The idea of authenticity has become an essential branding component for many products and lifestyle brands in The States. In the glossy pages of a travel magazine, Oaxaca might seem like the perfect extension of this aesthetic. Home to artisans of nearly every stripe, pristine galleries and posh shops showcase beautiful ceramics, textiles, and sculptures from the region. In rural Mexico, things are different. In the tiny towns like Teotitlan dedicated to maintaining generations of experience in a single craft, the notion of authenticity as a “brand value” feels unseemly, to say the least. I’m a visitor here, this is their home, and whatever way they live is authentic to the degree that it’s a real life being lived in the state of Oaxaca, Mexico. In other words, the notion of authenticity becomes substantive when we stop viewing it as a transactional experience. Travel is about submission, about giving up our expectations and culturally subjective qualitative lens. When we seek to parse “authenticity” across cultures, we inadvertently trivialize entire histories and human experiences. We diminish complex individuals into conveniently amiable cultural mascots, where predictably and adorably, they show us only what we expect to see. We should put effort into engaging with the culture we are guests of, but resist the urge to think of authenticity as something only found in people or things that make us feel good.

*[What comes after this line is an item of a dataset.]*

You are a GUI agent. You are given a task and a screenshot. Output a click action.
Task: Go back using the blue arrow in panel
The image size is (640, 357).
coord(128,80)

Though far less likely to induce the involuntary eye-rolling I experience back in The Bay, I worry that the tourist quest for authentic Oaxacan experiences runs the risk of (at best) favoring aspects of regional Mexican culture most palatable to touristas and interfering with the cultural landscape it seeks to celebrate, or (at worst) reducing composite cultural elements into singular gimmicky novelties. For the record, I don’t think this is an eventuality, and I’ve been happy to find many tourists who approach each cultural experience here with gratitude, not supposition, but the heavy shadow of tourist dollars looms large in nearly every corner of this area. I’m so appreciative of travelers who put effort into engaging with the countries they visit, even (or especially) when it’s less comfortable. Maybe the quest for authentic travel experiences should not begin with asking a place or group of people to fulfill our expectations, but offering ourselves, first.